Transitioning from a project-specific implementation, we now look at LUX as an example of LOUD applied on a larger institutional scale, demonstrating its adaptability to meet diverse needs across multiple institutions. LUX integrates collections from the Yale University Library, Yale Center for British Art, Yale Peabody Museum, and Yale University Art Gallery.
As part of the research, I conducted interviews with people involved in the LUX initiative to gain insight into its collaborative impact and adaptability. Here is an excerpt from an interview with Heather Gendron, Director of the Robert B. Haas Family Arts Library at Yale University, who reflects on LUX as a model for collegial and productive collaboration within Yale and potentially beyond. The success of Yale’s collaboration can be attributed to a shared vision that values the connections between diverse collections across various domains. This vision has fostered active contributions over the years. This commitment shows how sustained engagement and a unified approach can improve the effectiveness and reach of institutional initiatives.
Beyond the collaborative vision, LUX’s effectiveness relies on a carefully constructed infrastructure that supports its diverse data connections. For instance, I examined the vocabulary consistency, which plays a critical role in aligning and connecting the metadata across Yale’s collections. This plot highlights the shared usage patterns of Getty Vocabulary terms between the Yale Center for British Art and the Art Gallery, revealing significant intersections in how both institutions apply controlled terms. Reconciliation through the LUX pipeline ensures that terms from controlled vocabularies align seamlessly, allowing the collections to be enriched with consistent metadata across units.
As a large-scale Linked Data initiative, LUX illustrates how socio-technical principles can align data and human contributors around common goals, achieved through iterative development and interdisciplinary collaboration. Going forward, LUX will need to prioritise user feedback, expand collections and refine metadata to improve representation and maintain its role as a flagship cultural heritage project that sets a benchmark for other institutions - although the full impact of this work is still unfolding.

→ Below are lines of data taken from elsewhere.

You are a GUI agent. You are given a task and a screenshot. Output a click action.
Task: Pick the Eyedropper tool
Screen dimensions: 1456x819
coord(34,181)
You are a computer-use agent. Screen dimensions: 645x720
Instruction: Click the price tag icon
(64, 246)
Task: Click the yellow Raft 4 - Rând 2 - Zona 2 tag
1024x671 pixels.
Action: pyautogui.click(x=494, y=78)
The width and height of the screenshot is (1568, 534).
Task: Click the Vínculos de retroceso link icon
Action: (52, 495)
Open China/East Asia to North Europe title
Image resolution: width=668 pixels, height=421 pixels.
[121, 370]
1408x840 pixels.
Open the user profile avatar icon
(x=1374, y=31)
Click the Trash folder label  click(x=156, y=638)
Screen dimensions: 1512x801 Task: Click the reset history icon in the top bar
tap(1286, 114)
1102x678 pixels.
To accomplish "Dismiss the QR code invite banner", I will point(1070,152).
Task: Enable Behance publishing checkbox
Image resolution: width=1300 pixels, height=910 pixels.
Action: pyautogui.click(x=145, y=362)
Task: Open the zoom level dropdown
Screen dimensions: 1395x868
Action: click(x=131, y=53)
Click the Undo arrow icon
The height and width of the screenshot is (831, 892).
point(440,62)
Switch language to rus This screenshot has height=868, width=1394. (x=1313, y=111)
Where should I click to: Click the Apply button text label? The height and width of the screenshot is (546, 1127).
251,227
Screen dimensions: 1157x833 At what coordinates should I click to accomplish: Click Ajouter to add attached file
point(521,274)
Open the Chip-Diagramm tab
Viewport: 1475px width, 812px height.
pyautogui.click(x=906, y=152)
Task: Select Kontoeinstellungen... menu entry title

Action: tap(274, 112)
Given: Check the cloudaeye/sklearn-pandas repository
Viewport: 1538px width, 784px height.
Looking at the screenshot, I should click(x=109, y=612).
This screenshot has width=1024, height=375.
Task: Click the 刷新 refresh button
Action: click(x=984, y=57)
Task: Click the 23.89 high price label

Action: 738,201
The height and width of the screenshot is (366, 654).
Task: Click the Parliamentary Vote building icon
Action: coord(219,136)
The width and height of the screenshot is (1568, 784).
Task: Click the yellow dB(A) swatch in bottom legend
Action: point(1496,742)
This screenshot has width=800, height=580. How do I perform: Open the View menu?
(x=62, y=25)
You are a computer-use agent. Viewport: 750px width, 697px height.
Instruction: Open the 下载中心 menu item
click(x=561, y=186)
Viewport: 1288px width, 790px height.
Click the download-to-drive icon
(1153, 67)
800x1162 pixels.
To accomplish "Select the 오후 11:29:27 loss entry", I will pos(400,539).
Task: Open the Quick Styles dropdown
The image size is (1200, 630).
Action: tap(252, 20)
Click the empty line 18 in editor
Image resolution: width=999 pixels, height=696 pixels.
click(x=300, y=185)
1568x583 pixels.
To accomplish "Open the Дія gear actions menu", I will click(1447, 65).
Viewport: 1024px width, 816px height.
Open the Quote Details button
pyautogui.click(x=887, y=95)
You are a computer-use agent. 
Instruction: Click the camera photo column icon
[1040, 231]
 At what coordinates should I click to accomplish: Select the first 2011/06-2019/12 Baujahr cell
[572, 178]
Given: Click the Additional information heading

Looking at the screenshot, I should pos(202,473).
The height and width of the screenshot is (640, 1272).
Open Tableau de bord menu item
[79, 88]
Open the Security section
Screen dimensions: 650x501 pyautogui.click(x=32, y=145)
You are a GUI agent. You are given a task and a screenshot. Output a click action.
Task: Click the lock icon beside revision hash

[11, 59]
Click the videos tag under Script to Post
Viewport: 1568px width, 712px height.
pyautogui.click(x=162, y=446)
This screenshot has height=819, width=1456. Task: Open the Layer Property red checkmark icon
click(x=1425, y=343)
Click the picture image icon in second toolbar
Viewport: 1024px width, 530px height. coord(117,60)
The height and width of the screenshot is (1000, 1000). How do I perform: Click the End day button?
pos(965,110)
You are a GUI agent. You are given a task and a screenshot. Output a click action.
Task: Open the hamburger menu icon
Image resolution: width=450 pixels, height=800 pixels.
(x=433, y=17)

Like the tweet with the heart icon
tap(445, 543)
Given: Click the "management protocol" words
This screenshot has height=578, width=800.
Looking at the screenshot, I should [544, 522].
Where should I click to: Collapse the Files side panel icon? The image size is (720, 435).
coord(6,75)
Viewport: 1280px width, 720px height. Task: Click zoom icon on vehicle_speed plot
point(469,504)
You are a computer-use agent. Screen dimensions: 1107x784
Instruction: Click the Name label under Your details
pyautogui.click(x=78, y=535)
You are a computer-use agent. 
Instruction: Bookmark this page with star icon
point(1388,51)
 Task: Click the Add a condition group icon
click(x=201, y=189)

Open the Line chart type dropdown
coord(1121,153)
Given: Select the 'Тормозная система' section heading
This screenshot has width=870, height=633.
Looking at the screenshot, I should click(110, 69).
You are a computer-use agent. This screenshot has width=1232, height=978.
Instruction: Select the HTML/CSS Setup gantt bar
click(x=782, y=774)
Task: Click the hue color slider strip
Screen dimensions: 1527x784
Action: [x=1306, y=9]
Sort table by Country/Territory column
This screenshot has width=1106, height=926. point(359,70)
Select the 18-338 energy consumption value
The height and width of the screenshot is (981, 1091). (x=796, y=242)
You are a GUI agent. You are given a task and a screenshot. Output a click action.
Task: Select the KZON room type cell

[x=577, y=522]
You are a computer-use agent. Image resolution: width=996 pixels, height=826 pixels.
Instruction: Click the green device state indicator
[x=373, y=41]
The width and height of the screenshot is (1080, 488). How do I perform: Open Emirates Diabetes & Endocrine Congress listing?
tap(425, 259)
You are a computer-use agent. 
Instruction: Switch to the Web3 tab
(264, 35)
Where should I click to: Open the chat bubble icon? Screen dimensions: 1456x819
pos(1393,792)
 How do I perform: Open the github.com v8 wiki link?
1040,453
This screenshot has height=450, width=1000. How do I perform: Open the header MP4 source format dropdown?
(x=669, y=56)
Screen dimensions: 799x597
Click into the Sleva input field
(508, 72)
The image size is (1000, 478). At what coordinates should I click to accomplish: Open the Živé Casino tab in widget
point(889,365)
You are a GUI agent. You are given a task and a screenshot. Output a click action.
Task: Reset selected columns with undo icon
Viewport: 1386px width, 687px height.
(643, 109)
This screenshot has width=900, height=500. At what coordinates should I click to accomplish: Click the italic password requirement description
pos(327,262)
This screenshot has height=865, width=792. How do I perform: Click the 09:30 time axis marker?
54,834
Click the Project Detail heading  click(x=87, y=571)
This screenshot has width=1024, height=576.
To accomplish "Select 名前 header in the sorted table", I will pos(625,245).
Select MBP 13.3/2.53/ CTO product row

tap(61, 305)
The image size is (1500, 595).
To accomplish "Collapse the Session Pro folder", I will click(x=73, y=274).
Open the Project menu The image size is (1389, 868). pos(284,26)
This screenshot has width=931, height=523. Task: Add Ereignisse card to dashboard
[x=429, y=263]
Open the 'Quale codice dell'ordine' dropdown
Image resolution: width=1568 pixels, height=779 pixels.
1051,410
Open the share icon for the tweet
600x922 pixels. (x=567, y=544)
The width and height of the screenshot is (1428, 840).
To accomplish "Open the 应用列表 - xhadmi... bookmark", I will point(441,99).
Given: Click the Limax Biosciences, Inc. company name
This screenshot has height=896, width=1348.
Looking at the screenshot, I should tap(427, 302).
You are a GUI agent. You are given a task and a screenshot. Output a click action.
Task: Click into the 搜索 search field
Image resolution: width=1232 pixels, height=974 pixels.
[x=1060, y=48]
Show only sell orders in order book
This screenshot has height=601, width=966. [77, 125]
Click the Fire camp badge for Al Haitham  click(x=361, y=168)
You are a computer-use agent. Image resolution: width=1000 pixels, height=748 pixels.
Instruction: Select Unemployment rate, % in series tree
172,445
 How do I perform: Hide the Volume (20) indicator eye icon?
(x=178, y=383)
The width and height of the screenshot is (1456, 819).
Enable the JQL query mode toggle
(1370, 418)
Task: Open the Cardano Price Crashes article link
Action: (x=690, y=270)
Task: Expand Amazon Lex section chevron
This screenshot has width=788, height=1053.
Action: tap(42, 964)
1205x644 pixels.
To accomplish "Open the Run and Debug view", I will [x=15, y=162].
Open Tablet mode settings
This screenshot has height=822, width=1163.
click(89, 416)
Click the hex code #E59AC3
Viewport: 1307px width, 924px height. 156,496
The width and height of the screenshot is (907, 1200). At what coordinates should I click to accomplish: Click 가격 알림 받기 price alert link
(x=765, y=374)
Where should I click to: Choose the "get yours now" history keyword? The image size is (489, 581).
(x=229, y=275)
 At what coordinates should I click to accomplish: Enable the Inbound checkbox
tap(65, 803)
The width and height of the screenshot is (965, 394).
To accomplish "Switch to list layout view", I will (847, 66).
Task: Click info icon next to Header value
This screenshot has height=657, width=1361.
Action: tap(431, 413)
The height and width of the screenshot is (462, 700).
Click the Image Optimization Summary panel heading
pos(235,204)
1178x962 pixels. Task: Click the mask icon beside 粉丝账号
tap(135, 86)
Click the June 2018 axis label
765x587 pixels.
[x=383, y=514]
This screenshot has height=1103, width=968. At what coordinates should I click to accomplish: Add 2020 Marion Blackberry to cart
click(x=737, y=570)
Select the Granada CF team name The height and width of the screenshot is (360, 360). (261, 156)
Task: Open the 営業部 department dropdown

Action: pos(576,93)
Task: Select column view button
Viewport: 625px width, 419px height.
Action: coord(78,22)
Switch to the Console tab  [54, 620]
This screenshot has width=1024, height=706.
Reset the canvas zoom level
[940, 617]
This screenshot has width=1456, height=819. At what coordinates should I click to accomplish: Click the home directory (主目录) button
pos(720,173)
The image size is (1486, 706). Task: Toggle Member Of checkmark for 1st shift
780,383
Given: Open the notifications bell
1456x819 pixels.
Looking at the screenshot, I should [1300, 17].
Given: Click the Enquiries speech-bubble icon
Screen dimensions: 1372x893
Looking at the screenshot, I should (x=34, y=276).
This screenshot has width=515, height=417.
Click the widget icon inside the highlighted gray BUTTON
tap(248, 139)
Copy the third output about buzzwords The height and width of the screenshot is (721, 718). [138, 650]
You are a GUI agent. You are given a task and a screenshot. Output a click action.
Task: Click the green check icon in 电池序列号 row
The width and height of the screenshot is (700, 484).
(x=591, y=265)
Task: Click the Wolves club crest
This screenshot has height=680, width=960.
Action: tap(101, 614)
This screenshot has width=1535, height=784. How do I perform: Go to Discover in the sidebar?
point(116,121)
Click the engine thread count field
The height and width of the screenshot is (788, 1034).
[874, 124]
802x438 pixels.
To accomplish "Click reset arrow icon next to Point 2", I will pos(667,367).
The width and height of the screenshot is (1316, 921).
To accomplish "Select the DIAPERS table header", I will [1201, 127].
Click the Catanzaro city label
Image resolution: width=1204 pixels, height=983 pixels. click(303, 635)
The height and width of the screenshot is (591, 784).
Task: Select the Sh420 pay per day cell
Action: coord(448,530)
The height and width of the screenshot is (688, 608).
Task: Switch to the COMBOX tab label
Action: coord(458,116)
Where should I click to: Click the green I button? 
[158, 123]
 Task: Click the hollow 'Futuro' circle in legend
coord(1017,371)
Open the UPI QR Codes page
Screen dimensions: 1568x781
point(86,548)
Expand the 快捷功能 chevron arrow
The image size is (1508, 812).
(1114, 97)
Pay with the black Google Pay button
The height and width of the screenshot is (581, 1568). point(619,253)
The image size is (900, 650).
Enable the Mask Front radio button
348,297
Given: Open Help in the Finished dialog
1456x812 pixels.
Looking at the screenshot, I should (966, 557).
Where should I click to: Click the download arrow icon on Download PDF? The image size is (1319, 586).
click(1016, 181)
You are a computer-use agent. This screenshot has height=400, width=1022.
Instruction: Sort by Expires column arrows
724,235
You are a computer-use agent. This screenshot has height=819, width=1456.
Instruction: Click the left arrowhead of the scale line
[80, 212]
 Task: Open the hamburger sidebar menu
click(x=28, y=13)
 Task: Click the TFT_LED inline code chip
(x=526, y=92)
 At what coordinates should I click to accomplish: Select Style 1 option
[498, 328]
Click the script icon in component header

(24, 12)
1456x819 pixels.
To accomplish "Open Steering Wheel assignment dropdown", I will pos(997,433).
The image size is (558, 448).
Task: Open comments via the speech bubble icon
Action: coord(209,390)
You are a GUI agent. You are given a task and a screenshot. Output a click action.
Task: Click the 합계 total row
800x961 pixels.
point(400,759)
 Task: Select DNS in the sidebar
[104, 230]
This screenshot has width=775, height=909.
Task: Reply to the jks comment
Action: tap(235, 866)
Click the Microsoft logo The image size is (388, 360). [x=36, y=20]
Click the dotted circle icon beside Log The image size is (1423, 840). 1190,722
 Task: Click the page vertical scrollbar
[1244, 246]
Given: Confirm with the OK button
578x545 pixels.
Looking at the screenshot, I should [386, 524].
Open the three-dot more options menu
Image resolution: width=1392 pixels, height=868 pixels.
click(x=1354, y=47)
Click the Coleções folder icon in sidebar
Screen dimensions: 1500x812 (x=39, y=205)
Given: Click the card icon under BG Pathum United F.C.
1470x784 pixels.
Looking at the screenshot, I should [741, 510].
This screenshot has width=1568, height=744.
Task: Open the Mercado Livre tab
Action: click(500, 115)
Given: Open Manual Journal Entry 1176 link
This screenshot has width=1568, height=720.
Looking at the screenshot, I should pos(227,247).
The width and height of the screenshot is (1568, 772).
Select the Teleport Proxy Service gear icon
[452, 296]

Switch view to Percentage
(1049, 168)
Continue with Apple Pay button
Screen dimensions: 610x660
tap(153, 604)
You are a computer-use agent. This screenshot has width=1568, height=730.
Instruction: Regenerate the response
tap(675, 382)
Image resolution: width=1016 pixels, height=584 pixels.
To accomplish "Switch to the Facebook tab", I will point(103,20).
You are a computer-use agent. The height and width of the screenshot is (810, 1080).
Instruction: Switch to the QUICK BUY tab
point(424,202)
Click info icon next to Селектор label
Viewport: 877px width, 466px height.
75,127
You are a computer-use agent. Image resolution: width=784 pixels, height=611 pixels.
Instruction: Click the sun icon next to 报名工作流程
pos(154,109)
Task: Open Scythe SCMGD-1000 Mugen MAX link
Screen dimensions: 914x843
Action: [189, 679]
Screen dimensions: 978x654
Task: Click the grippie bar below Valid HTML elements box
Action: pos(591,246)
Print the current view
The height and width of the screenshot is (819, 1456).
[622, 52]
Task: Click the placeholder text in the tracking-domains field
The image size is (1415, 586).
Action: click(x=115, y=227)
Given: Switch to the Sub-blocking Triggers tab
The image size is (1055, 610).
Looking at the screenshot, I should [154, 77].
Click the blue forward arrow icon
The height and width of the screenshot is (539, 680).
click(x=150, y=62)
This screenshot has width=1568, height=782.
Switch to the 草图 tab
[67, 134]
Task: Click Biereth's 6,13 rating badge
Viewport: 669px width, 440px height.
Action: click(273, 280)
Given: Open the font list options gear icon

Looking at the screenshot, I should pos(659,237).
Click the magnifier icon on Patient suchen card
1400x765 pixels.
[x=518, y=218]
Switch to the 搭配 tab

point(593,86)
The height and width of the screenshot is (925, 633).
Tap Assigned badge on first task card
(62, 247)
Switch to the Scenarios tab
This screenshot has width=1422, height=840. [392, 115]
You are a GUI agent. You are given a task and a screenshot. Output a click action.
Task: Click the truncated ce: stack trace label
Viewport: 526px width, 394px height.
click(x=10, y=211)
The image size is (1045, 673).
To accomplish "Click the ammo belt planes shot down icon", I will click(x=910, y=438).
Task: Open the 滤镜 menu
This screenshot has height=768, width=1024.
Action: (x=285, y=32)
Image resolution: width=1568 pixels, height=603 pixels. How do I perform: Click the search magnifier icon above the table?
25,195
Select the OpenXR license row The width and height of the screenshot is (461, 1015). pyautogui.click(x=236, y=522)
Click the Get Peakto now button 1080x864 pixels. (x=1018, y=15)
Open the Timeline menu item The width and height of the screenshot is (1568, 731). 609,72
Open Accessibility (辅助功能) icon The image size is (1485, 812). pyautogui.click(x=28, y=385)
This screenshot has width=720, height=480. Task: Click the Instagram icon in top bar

In addition to the dissertation, I wrote multiple articles, often with PIA project members, and published most of the scripts and data models on GitHub to promote transparency and reusability. The three highlighted contributions focus on (1) machine-generated annotations using IIIF and the Web Annotation Data Model, (2) envisioning what a LOUD ecosystem could look like, and (3) demonstrating that LUX, through its data pipeline and architecture, enables the automated enrichment in the cultural heritage sector.
In conclusion, I emphasized LOUD’s role in improving accessibility and usability in cultural heritage through IIIF and Linked Art. The PIA project showed LOUD’s impact on participatory practices and data reuse, while JSON-LD allows for both technical rigor and accessibility, even if it doesn’t transform perceptions of Linked Data entirely. I acknowledge critiques about balancing community practices with semantic interoperability, reflecting current adoption challenges. Future research could address this by expanding engagement with the Global South, which would add cultural diversity and extend LOUD’s reach. Strengthening semantic web integration will also be important to improve interoperability without compromising accessibility.
Many thanks for your attention. I now look forward to your questions and am ready to engage in a thoughtful discussion.